I'm not 100% sure what all those ini_set actually cause - I don't use them myself.
What I do:
When connecting to a database on the command line (mysql -p -u xyz)
CHARSET utf8;
-> this stops the latin-1 conversions, I now talk utf-8 to th database.
When creating a table e.g.:
CREATE DATABASE test DEFAULT CHARACTER SET = `utf8`;
-> this makes the database I create UTF-8
When connecting from php I only use mysqli (I've no clue how the obsolete mysql works in this respect)
I use this: in my connect script:
// connect to the database
$mysqli = new mysqli($server, $user, $pass, $db);
//error handling suppresed
//set UTF-8
$mysqli->set_charset("utf8");
This does the same as the "CHARSET utf8" command line when taking directly to mysql.
I output polyglot html5 nowadays, where I do that, I use:
// print start of doc
if(stristr($_SERVER["HTTP_ACCEPT"],"application/xhtml+xml")){
header('Content-Type: application/xhtml+xml;charset=UTF-8');
}
print('<!DOCTYPE html>'."\n");
print('<html xmlns="http://www.w3.org/1999/xhtml" lang="en" xml:lang="en">'."\n");
print(' <head>'."\n");
print(' <meta charset="UTF-8" />'."\n");
print(' <title>...
Note the charset in there twice: once in the header and once in the document: it puts brwosers in the UTF-8 so whatever form you get them to send to you (unless you ask for other encoding), will now be UTF-8 encoded.

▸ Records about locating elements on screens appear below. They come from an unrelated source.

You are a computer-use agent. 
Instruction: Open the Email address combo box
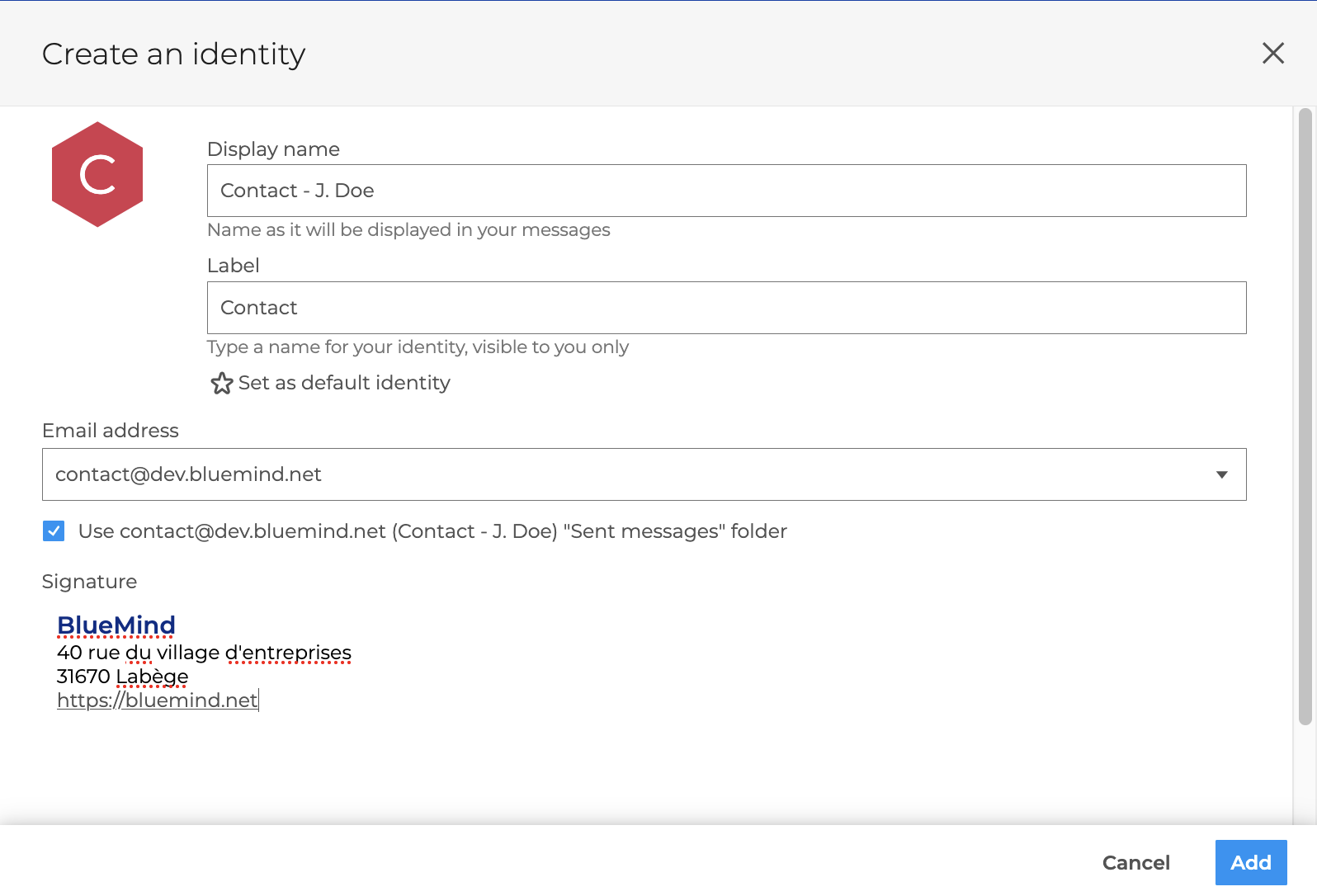627,474
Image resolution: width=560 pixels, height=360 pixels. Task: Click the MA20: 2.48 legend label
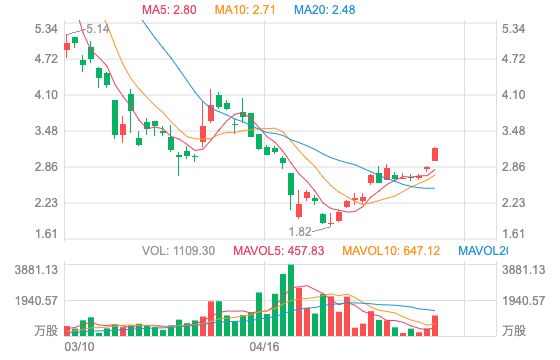(x=325, y=10)
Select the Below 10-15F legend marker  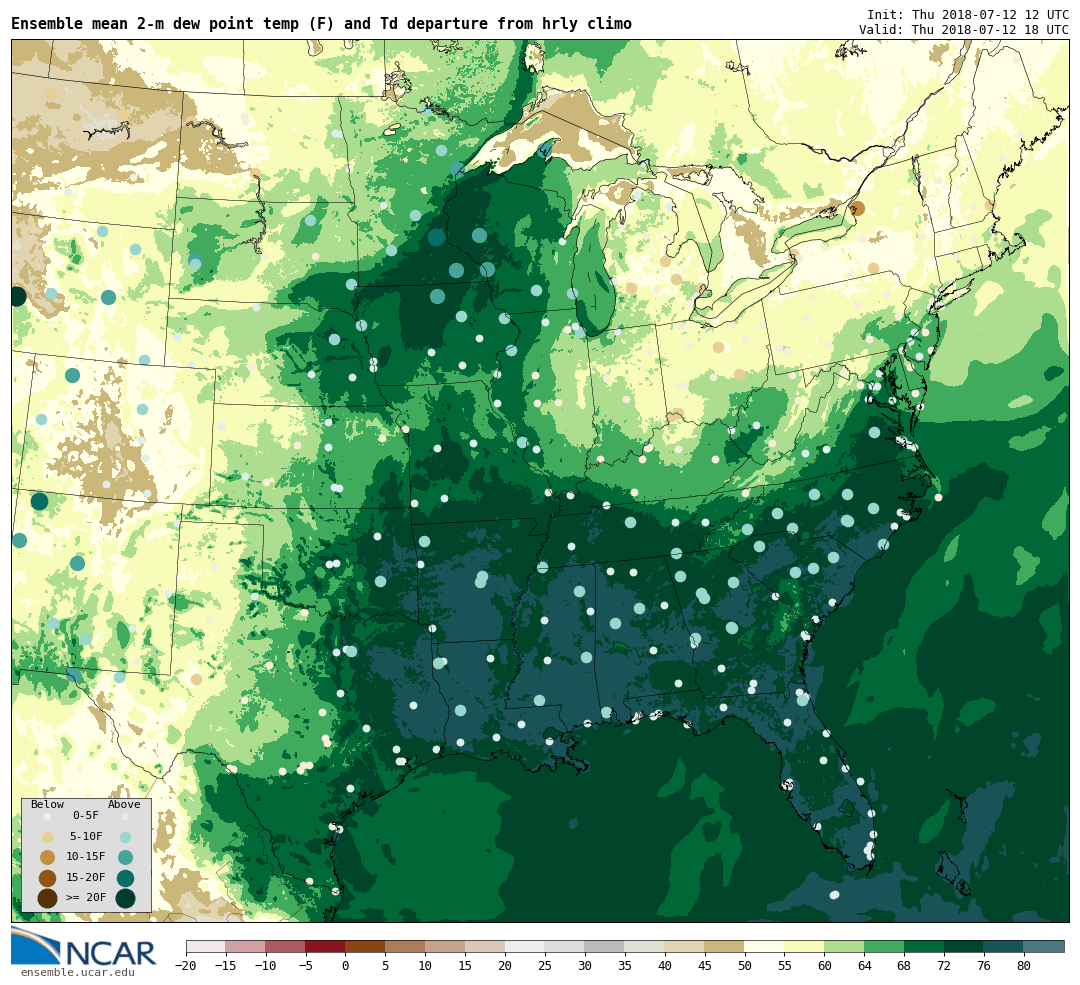click(48, 857)
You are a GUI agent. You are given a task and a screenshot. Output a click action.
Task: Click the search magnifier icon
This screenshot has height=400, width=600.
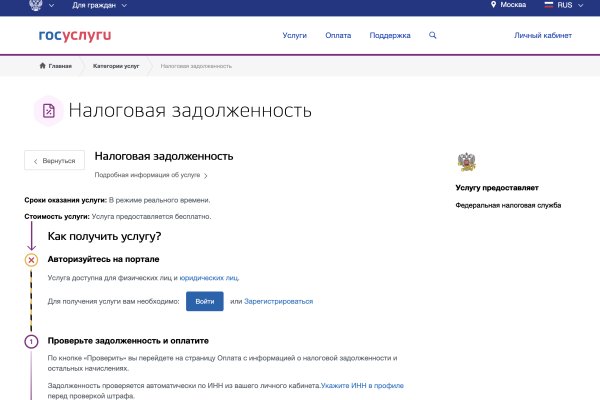433,35
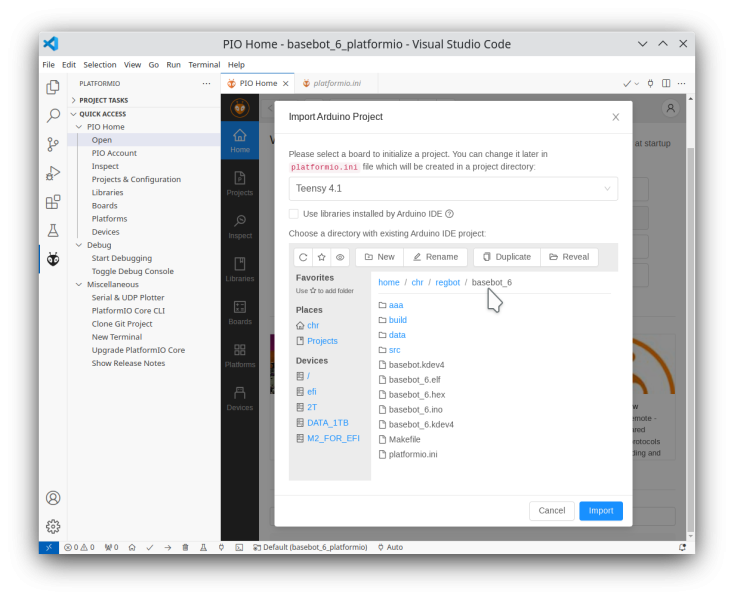
Task: Enable Use libraries installed by Arduino IDE
Action: [294, 213]
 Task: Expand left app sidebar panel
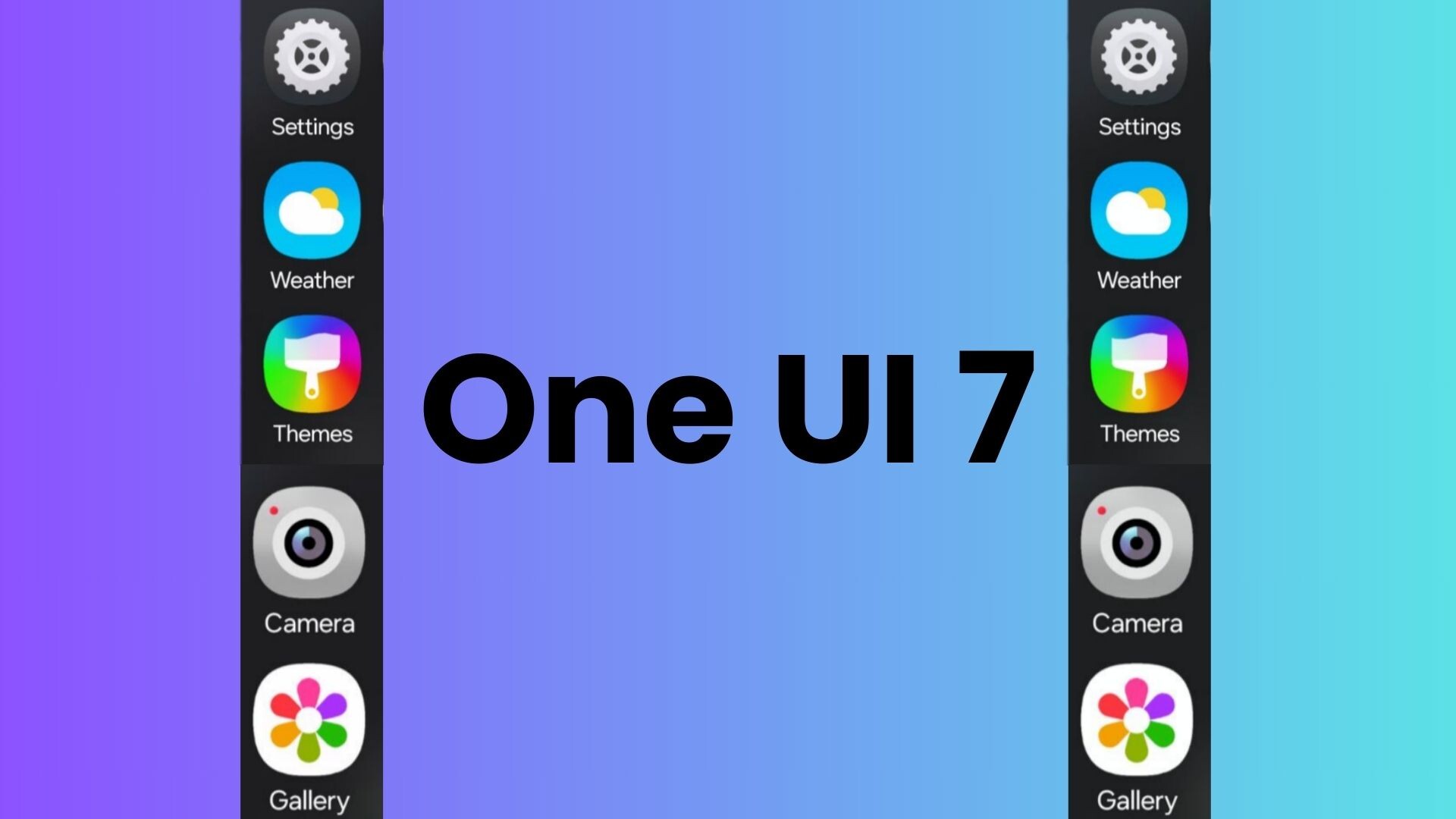pos(384,211)
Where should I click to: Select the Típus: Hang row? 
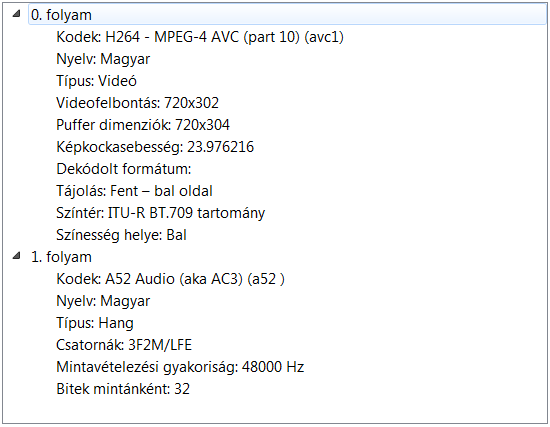coord(95,323)
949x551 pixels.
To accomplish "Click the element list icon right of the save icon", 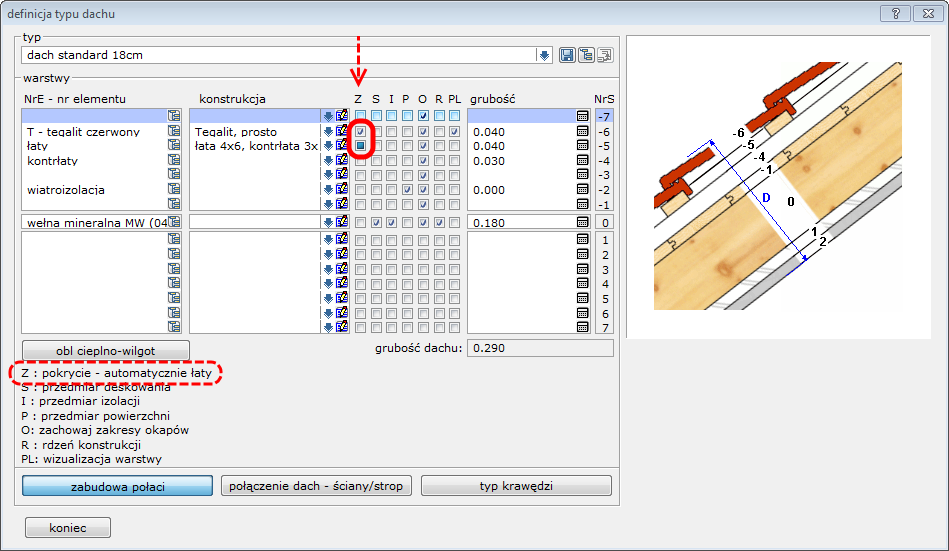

When processing input, I validate the input (of course), but part of that is validating that I get valid UTF-8 sequences if I expect text strings:
if ( !mb_check_encoding($input, 'UTF-8')) {
// error handling goes here
}
similarly, to check that some input is not too long (using 50 as an example here:
if ( mb_strlen($input,'UTF-8') > 50 ) {
// error handling goes here
}
Oh yes, and of course since I use polyglot html5, I'm only allowed 5 htmlentities anymore: &, ", <, > and ' So I have my own output filters to replace those were needed.
I don't worry about SQL injection all that much cause I use prepared statements everywhere where I touch user input.